My Advice: Matinee.
King Leonidas (Butler) is the ruler of Sparta. Sparta, and the rest of Greece, happens to be in the path of Xerxes (Rodrigo Santoro) and his massive Persian army. Xerxes sends a messenger with a simple request: submit or we’ll kick your ass. Seems reasonable enough–except for the fact he’s pulling this shit in Sparta, where the people are…a little headstrong, shall we say. The messenger gets booted into a hole in the ground and Sparta needs to prepare for war. However, it’s going to be a bit unbalanced, as the end result is three hundred of Sparta’s finest facing down an army so large even Cecil B. DeMille would say, “Well, f*ck me.”
The movie is based on Frank Miller’s graphic novel of the same name, which took some liberties with the actual story of one of the most famous suicide missions in history.
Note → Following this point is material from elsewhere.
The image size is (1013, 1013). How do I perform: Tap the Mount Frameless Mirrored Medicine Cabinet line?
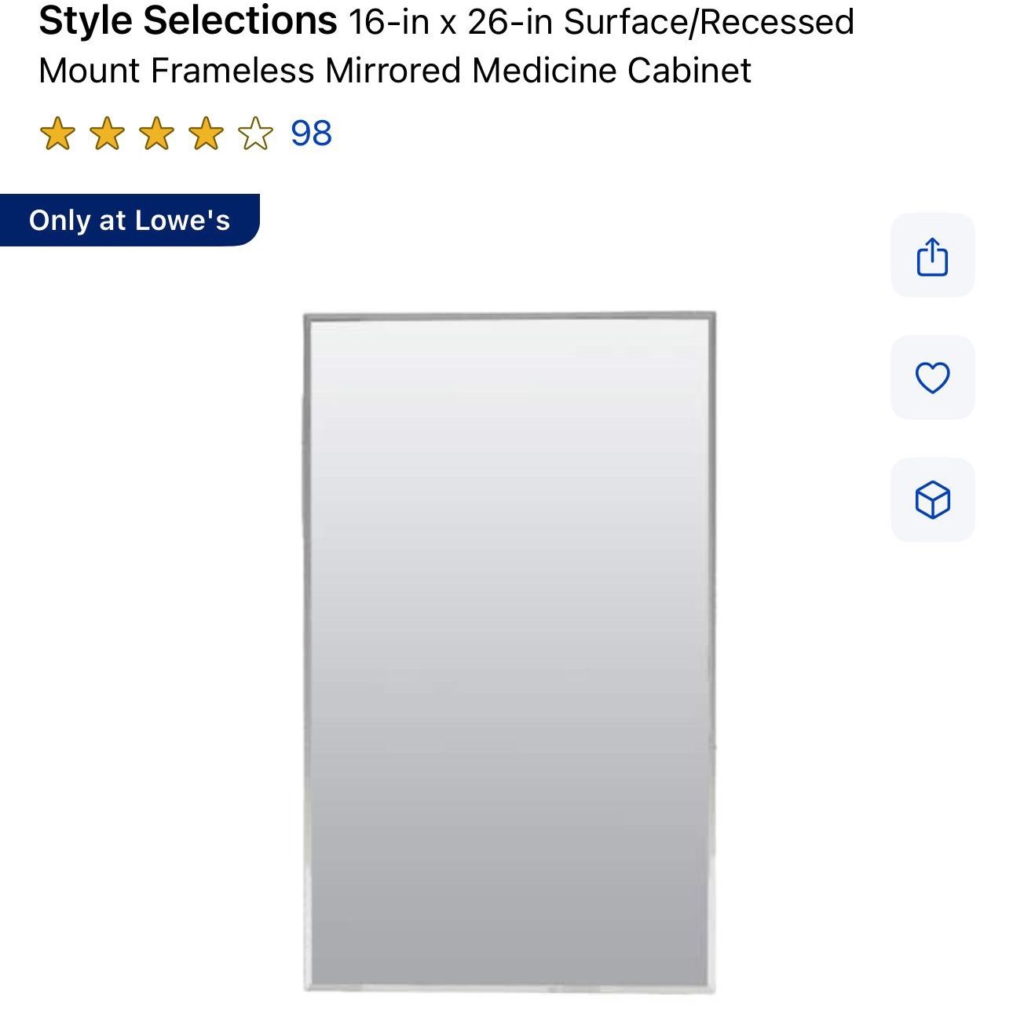395,71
In fact, the allusions to this story from the Sin City comic book were removed from its movie version no doubt because this film was coming down the pike. But regardless, we’re not here to discuss how well the movie holds up to history, since it was obviously never anybody’s intention to tell an accurate story. Miller’s work is very stylized and the movie grabs some of that, and just as Sin City was a hyper-noir in a stylized world, Zack Snyder and his crew make a similar bit with this film. It’s not real. It’s not meant to be real. It’s supposed to be a sort of hyper-fantastical sword and sandals piece, so you can believe in giant ogres with axes and crazed war rhinos and shit. If you can buy into the world, you can roll with the story.
The good news is that the world is pretty well executed, apart from some glaring Gladiator references–and I can’t for the life of me decide if they were homages or ripoffs. What is it with wheat, anyway? Regardless, with the addition of a CG wolf at the beginning that doesn’t look quite like a wolf should, it’s fairly obvious we’re in story-land, or some very violent county of it, so pretty much anything odd can be chucked out the window as long as the story keeps our attention.
And it does, though I’ll be perfectly frank: there’s not a lot of story to be had here. I mean, let’s face it: it’s The Perfect Storm with spears. If you know your history, you know what’s going to happen, so there’s an added handicap–how do we care about characters when we know from jump that they’re going to bite it? And let’s face something else, too: once the attack starts, it’s pretty much wave after wave of attackers and blood flying and shit like that. And…that’s all. Granted, they try and step up the attacks so there’s always something interesting to watch happening on the screen, but it’s easy to see why a B-story of what’s happening back home was added in to try and give us something between gory smackdowns. Still, the smackdowns are not just gory, but gorgeous. They’re operatic in scale and treatment and the battle scenes are balletic in how the Spartans disembowel folks. I know that sounds nuts, but it works. It’s hard to bring to mind a violent film like this where the violence was so stylized. It seems perfectly natural to watch heads and limbs soar through the air.
The cast does exceptionally well. First of all, the Spartans all have six packs you could bounce a brick off of, and of course they go through the whole movie showing them off. I mean: wouldn’t you? People won’t just be hitting the history books after this film, I’ll be surprised if there’s not an increase in guys signing up for the gym in the next few weeks. Butler makes for a formidable Leonidas, and Headey’s queen is just as strong. It’s easy to see why they would risk everything to keep from having to kneel at the feet of Dhalsim–sorry, Xerxes, sorry. It’s because of this that the massive amounts of blood flying, apart from being crazy fu levels of redness, are easier to swallow than in Braveheart. Leonidas wants to stay a free man; Wallace was pissed they killed his girlfriend–you do the math. But seriously, anybody who doesn’t understand the whole drive for freedom is whacked. And anybody who thinks the film is pro-Bush administration at its core is also whacked, although superficially I must admit the timing of the film is quite intriguing, no?
So to sum up: a film that’s full of violence and testosterone and fills in the story holes with gorgeous slaughter. But isn’t that what the trailers promised? So if you went into the film expecting something beyond that and didn’t get it, then the problem’s with you, not the film, my friend.